Native-American Perspective
- Relief efforts that dealt with farming, industry, and social security
did not really affect Native Americans, because they mostly lived
on reservations.
- The Indian Reservation Act (IRA)
1) said that tribes did not
have to sell their land.
2) tribes would arrange their reservations into districts and elect
tribal councils.
3) the tribal councils formed tribal companies that rented and leased
property that belonged to the tribes.
4) tribes would have more input in what was taught in reservation
schools.
- The IRA said that the federal government would encourage
respect for tribal governments.
Non-Union Workers' Perspective
- For many non-union workers, the union relief was only enough to
keep them from starving. Many
non-union workers were not covered under the new minimum wage.
Wealthy
- Wealthy people benefited
as the economy got better. Stocks and corporate profits rose.
Union Member Perspective
- The New Deal helped industries borrow money, and thus increased
production. As industries produced more, more workers got jobs.

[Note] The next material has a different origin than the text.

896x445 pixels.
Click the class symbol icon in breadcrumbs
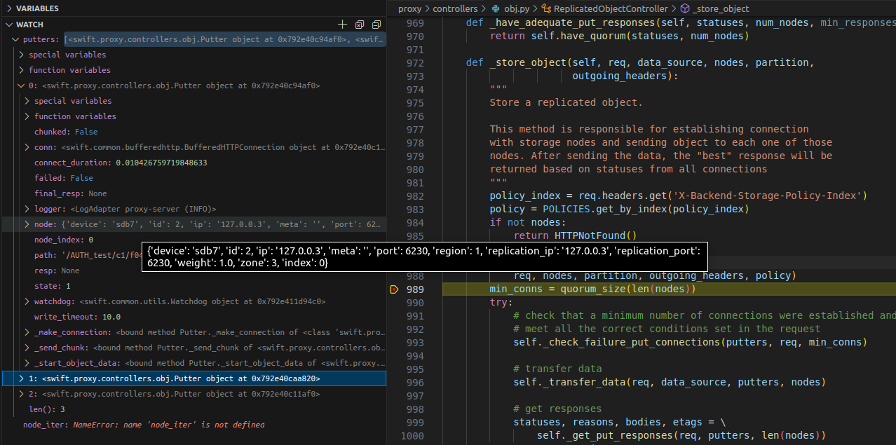click(x=546, y=9)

- The American Federation of Labor (AFL) established
different unions for workers of different skills. The Congress of
Industrial Organizations (CIO) united all the workers of an industry
or factory, even if they had different skill levels.
- A sit down strike: the workers stop their work and stay in the
factory, so owners can't produce anything.
Second New Deal Recovery Acts
Farmers
- Erosion made some farmers
leave wheat fields unplanted. In the 1930's, there wasn't enough
rain, and the unplanted fields became dust. They couldn't be farmed.
This area was called "the Dust Bowl."
- The 2nd Agricultural Act encouraged farmers to be efficient.
1) It paid farmers to plant crops such as alfalfa, which conserved
soil.
2) It paid farmers to rotate crops.
3) It paid farmers to use methods that prevented erosion.
4) It said that farmers could store crops in government warehouses
if they couldn't get a good price for them. They could then take
a loan from the government. Once they sold the crops, they could
pay back the loan.
Some people say that the New Deal was not more effective because
it did not create enough jobs. If more people could have purchased
more products, the economy would have gotten stronger.